Interactive Horror: Tired of Watching Movies? Try This New Release on for Size
3 min readBy ANDREW HOFFMAN
You activate the panel and observe the damage readout, but before you can rejoin your comrades, the quarantine system comes down like a hammer. Unable to do anything but watch through a window, you see something emerge from the vents in the ceiling. Effortlessly, it eviscerates one of your crewmates.
Panicked gunfire fills the adjacent room as your superiors urge you to escape to the nearby elevator. You turn to run and suddenly another one of the creatures is right behind you, growling and swiping angrily. You reach the elevator and it starts to power up when suddenly the creature begins to pull the doors open.
All you can do is watch and back away as its horrific form begins to pull itself through the doorway. Suddenly, the elevator kicks in and the doors snap shut, killing the monster. It’s been less than five minutes and Dead Space has already established itself as the scariest game of 2008.
In Dead Space you play as Isaac Clarke, an engineer sent as part of a repair team aboard a damaged mining spacecraft, the USG Ishimura. The team is met by a ship filled with Necromorphs, vicious, murderous creatures created by an alien virus which mutates dead cells.
Throw in a doomsday cult and government conspiracies and you’re getting a sense of the story in Dead Space. It may sound cliché but the story is very well done due to how unobtrusive it is. The story is told mostly through the events happening around you and in audio and text logs you find, rather than burdensome exposition.
This streamlined approach, matched with some sharp dialogue and great characters, makes the story more than the sum of its parts.
The game plays as a third-person shooter, arming you with various weapons and using an over-the-shoulder perspective throughout. The gunplay is well done as all the weapons are well designed and have their own unique strengths and weaknesses. However, that isn’t to say the game is easy.
Your guns may pack a punch, but the Necromorphs you’ll face are more than prepared to take it. The key to combat is to dismember your enemies, requiring precise aiming to deal with foes effectively. Otherwise you’ll waste scarce ammo just unloading into foes and not doing much damage. The tension between eliminating enemies quickly and aiming precisely makes combat intense and the action in Dead Space very enjoyable.
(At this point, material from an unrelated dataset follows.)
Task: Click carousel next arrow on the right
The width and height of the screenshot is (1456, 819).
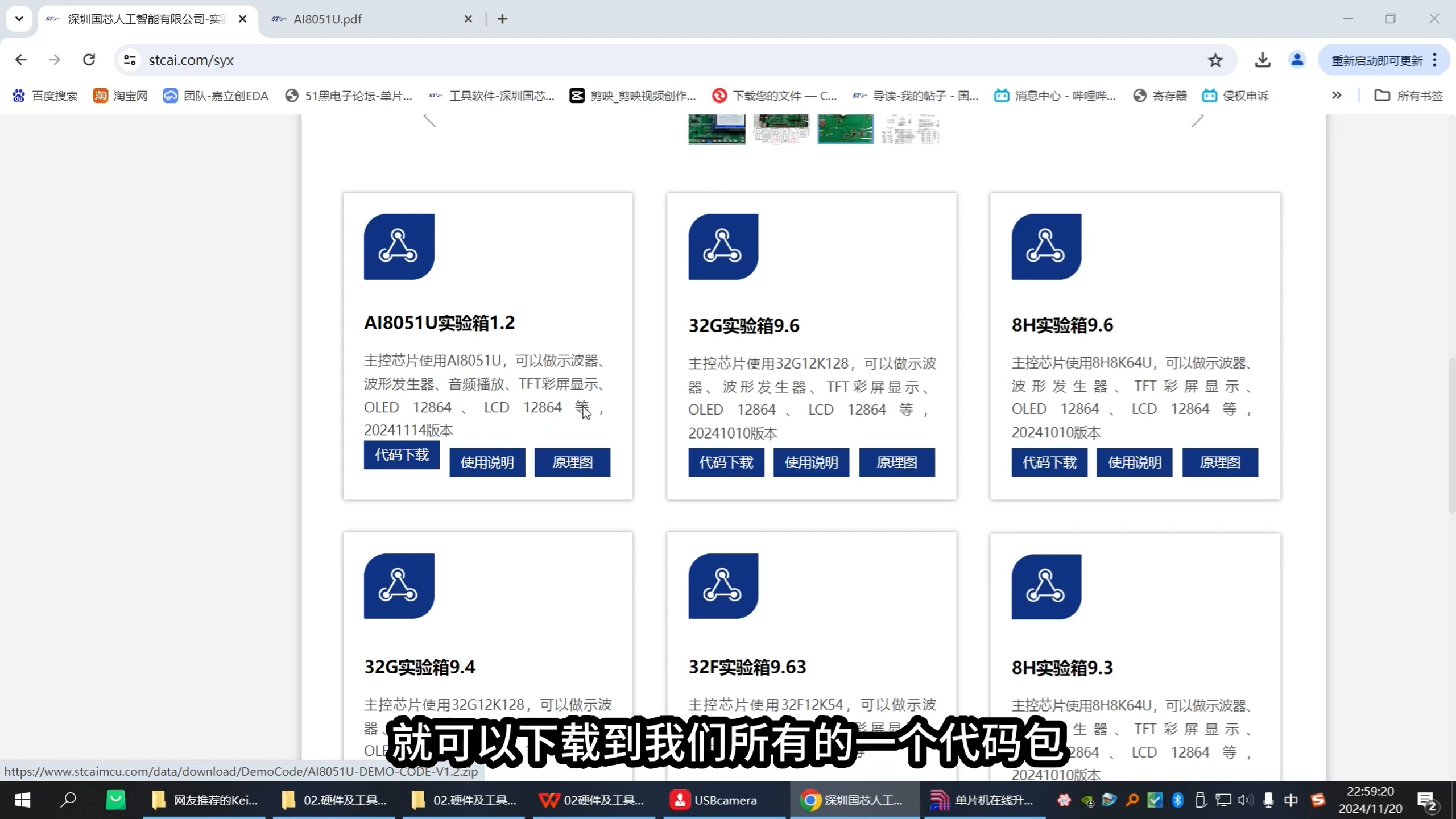Action: [1197, 121]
But this isn’t just an action game. The game is expertly designed to get into your head. Enemies sneak up behind you and burst out of nowhere, the sound will have you on edge constantly, and the atmosphere is oppressive and terrifying, making for a genuinely scary experience. Even when you think you’ve figured out the game’s tricks, it’ll still find new ways to scare you. This is a genuinely terrifying game.
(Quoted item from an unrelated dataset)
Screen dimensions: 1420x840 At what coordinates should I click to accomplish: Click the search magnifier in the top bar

Dead Space is not perfect, however. Issues include a reliance on backtracking, environments that get repetitive as the game goes on and disappointingly easy boss fights, but in the big scheme of things those are rather minor issues. The only major issue is value.
Dead Space is an amazing game but it can be beat easily in less than 10 hours and has limited replay value. That’s not much for a $60 game. But if that doesn’t deter you, then pick this game up. This is the best survival-horror game of 2008.